← notes

openports v2 in two evenings: search, history, telegram, cron

What openports does

It indexes publicly exposed ComfyUI (8188) and Ollama (11434) endpoints discovered through Shodan + scrapers, verifies + fingerprints them itself, and stores the result. The idea is a temporal library, not a one-shot snapshot — the same IPs get re-checked on a cron, model lists get diffed, gone-down events get noted.

v1 worked but felt like a SQL admin panel. v2 was about turning the data into something queryable and the tool into something I'd actually open without thinking.

Round 1: visible data

The tables had everything (vram, model count, max params, ctx, country) but the UI showed three columns. Round 1 was just exposing what already existed:

  • service tabs (comfyui / ollama / all) instead of an unused dropdown
  • debounced search across ip, gpu, version, host, reverse-dns
  • model-name search that casts the JSON column to text and LIKEs
  • GPU and country dropdowns built from /api/instances/distinct/<field>
  • sortable columns on vram / models / max params / ctx / last seen
  • per-row "open in new tab" + "copy URL"
  • CSV export with the same filters
  • stats bar (total / by-service / new-24h / new-7d / stale > 24h)

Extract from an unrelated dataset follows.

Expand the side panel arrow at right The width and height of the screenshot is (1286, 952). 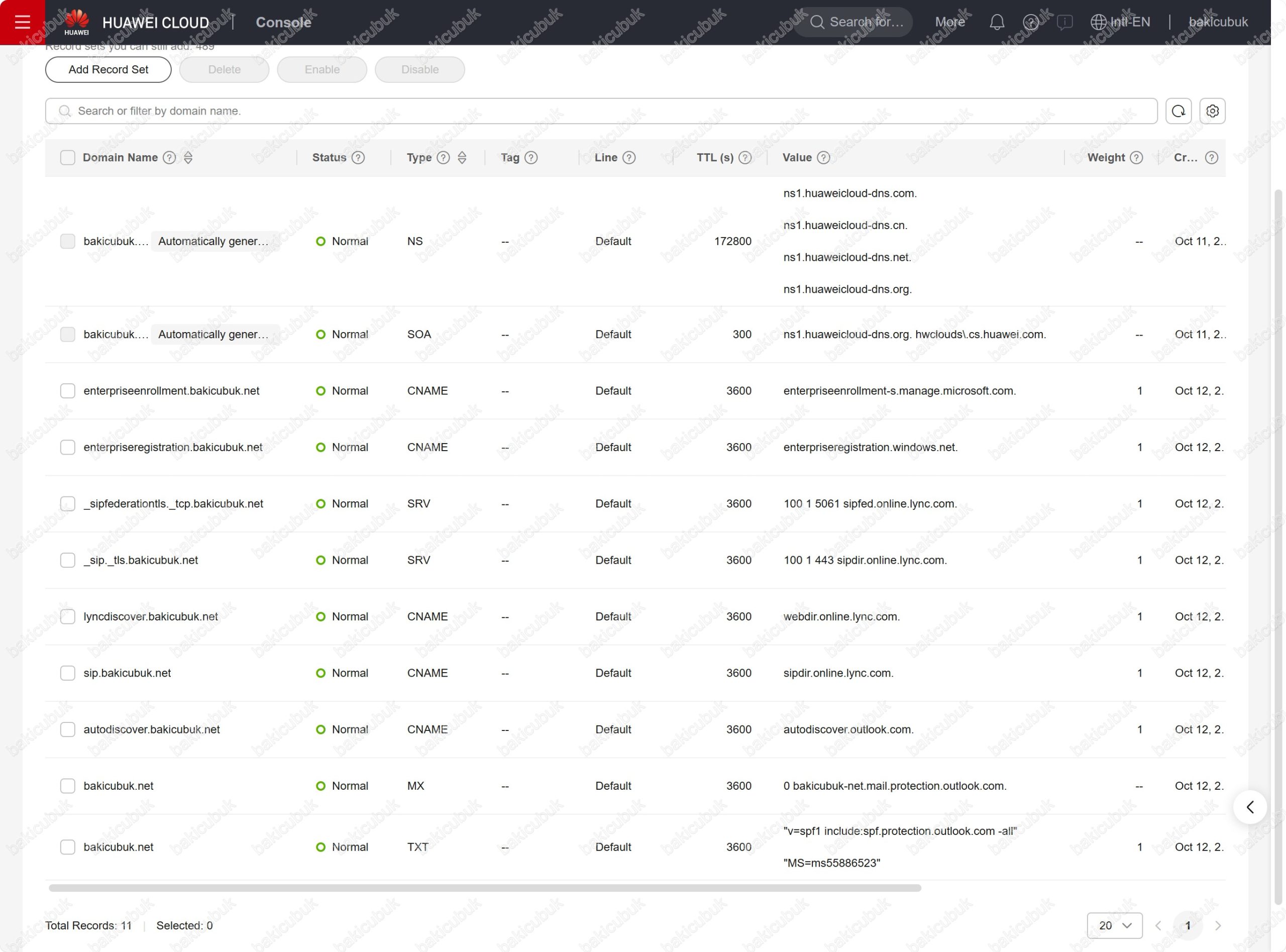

That's the bulk of v2's user-facing value, and most of it was wiring already-collected data into UI affordances. The backend grew about 200 lines for new query params and a /api/stats aggregator.

Round 2: shareable state

The biggest UX win was URL-sync filters. Every filter and pagination cursor lives in the query string:

/?service=comfyui&gpu=4090&country=Germany&min_vram=24&sort=max_model_params&dir=desc&page=2

That makes the URL the source of truth: reload safe, deep-linkable, copy-paste shareable. Filter inputs are debounced locally so typing doesn't churn browser history.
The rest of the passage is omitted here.